Output only the lines that run from the line holding "The image size is (604, 436)." to the end of the entries, both ends included, and skip the pictures.

[Collected data]
------------------------------------------------------------------------

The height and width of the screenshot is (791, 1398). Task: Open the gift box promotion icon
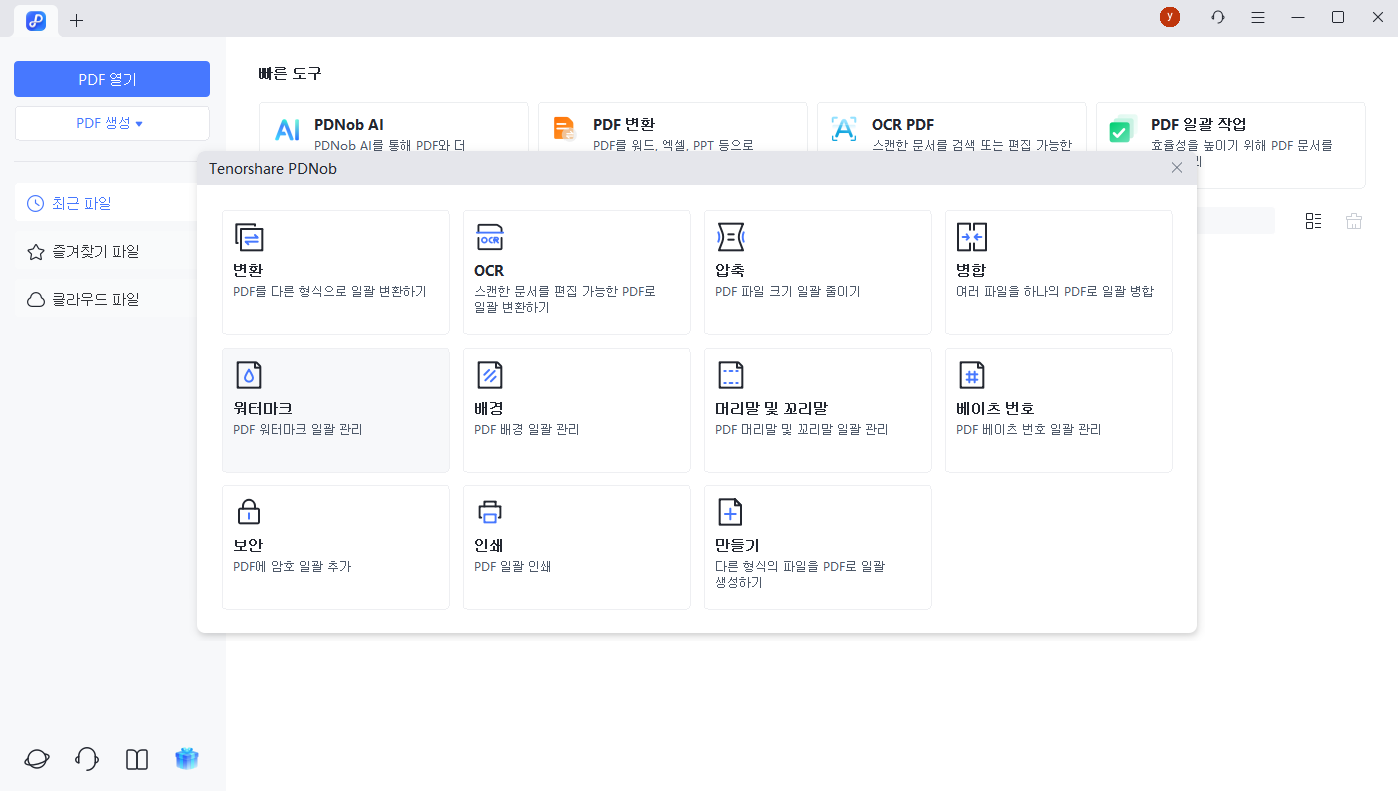pos(186,759)
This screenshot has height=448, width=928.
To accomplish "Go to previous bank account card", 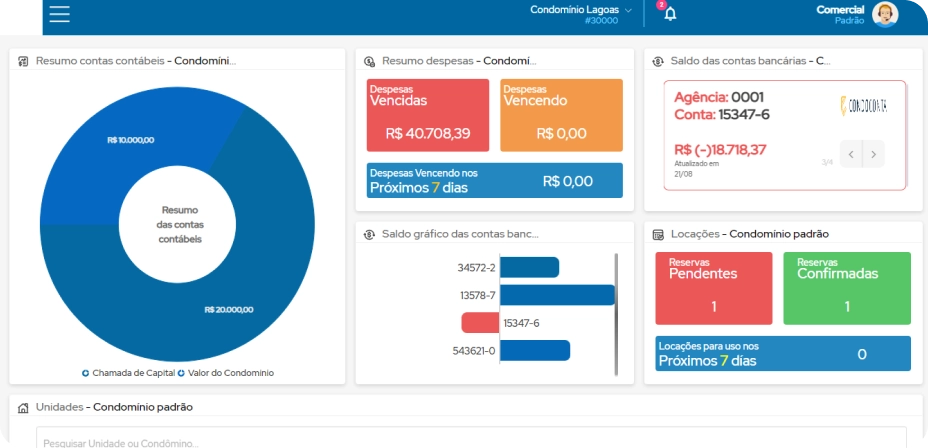I will (850, 154).
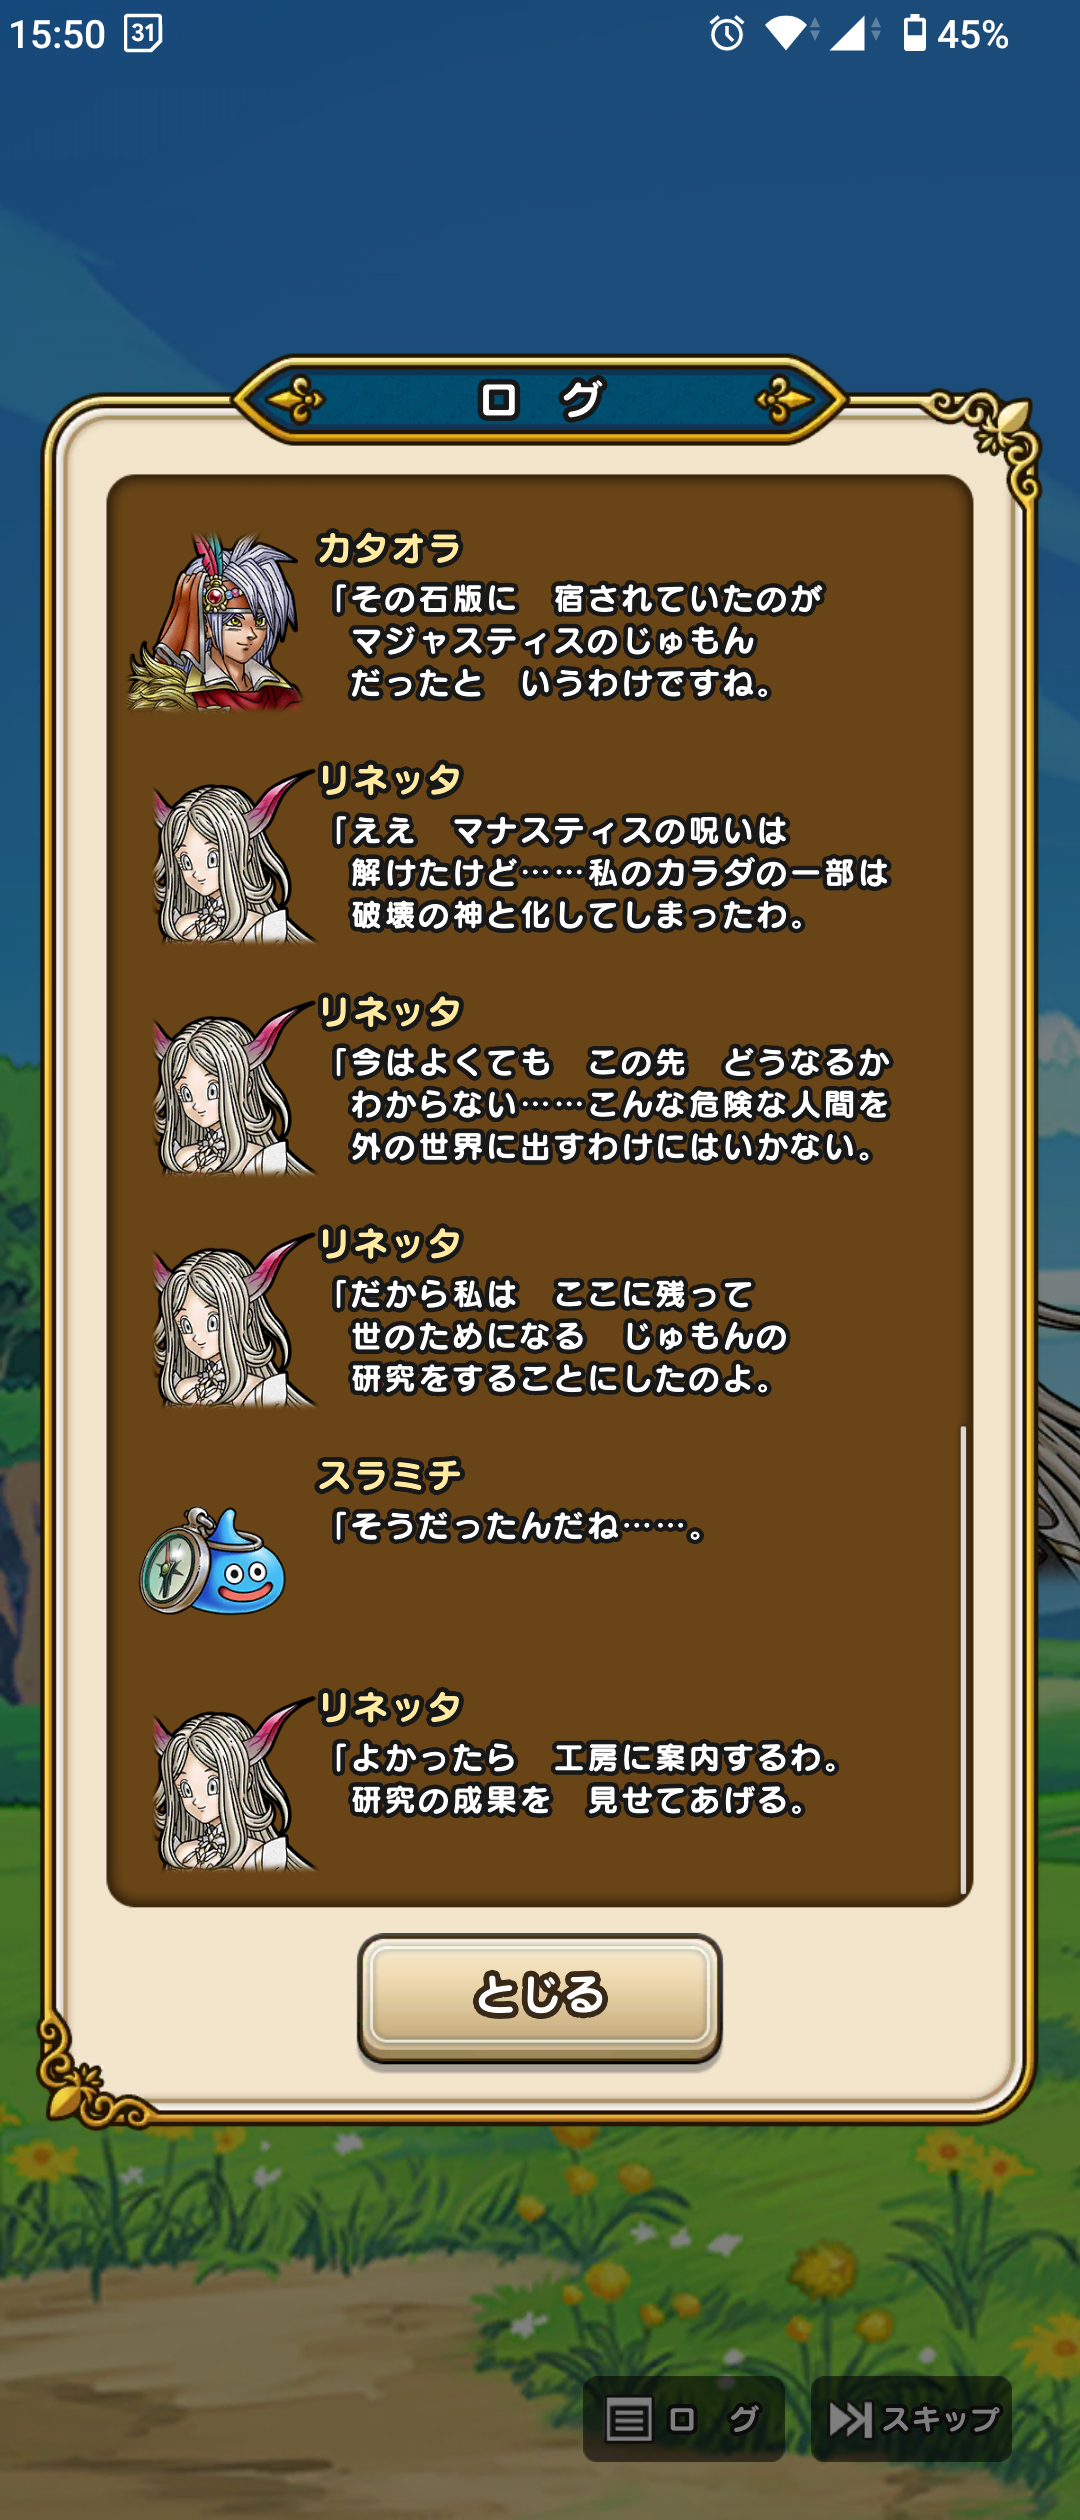
Task: Tap the alarm clock status icon
Action: click(x=727, y=34)
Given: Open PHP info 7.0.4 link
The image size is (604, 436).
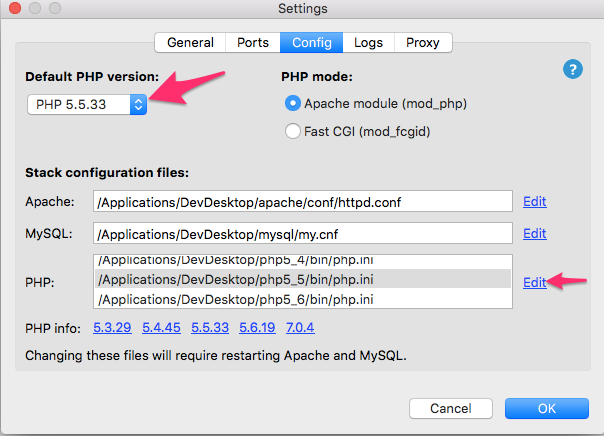Looking at the screenshot, I should 302,328.
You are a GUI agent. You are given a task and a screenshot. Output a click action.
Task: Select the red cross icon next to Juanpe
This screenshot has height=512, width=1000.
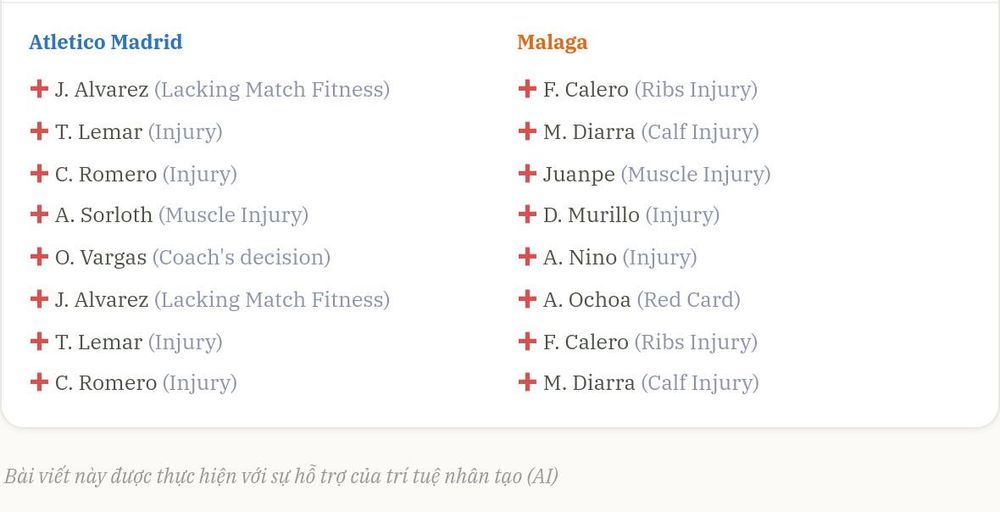(527, 173)
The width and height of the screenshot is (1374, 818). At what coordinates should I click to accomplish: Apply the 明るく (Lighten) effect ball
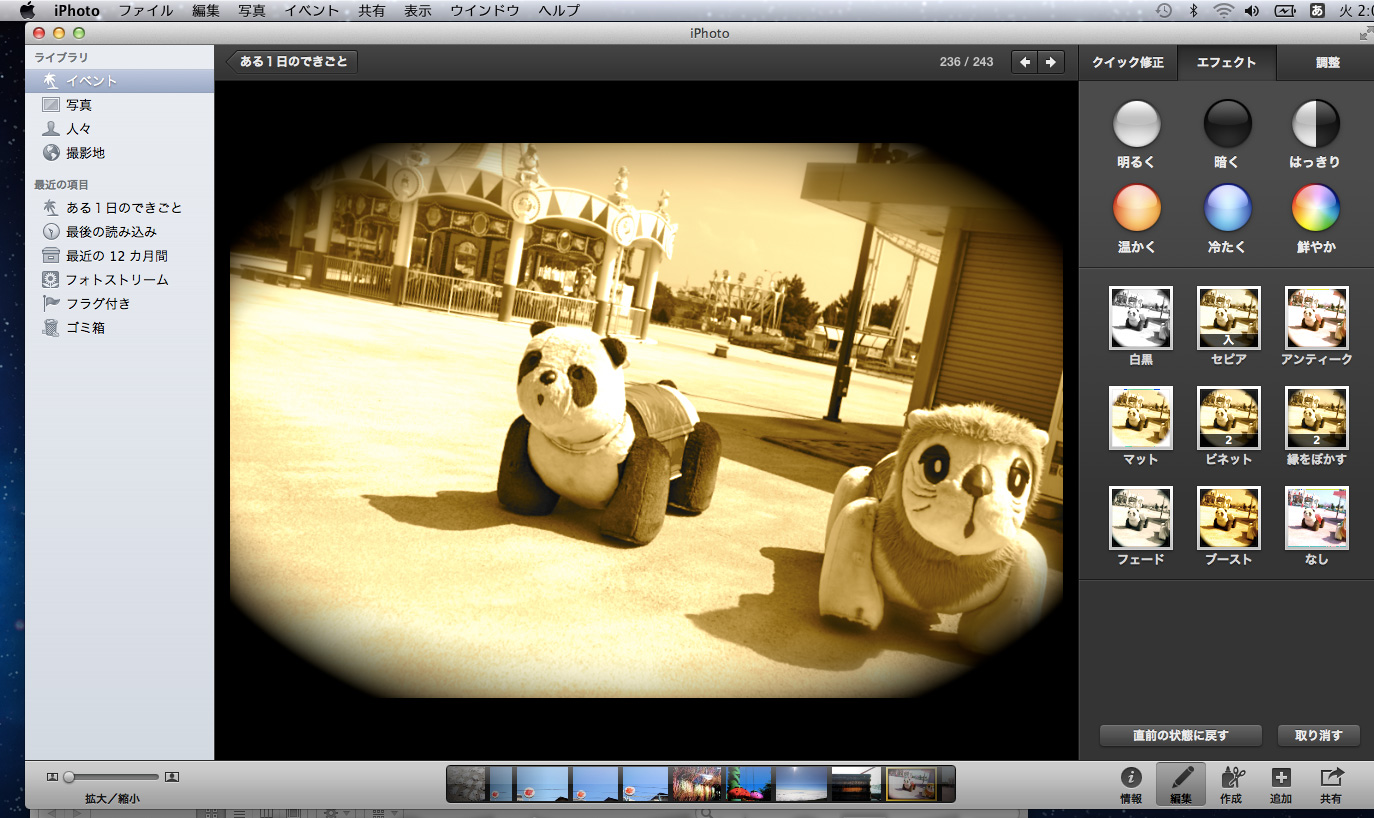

------------------------------------------------------------------------

ANSWER TO THE EXERCISE:
The image size is (604, 436).
Looking at the screenshot, I should 302,328.
You are a GUI agent. You are given a task and a screenshot. Output a click action.
Task: Select the red cross icon next to Juanpe
This screenshot has height=512, width=1000.
(527, 173)
The width and height of the screenshot is (1374, 818). At what coordinates should I click to accomplish: Apply the 明るく (Lighten) effect ball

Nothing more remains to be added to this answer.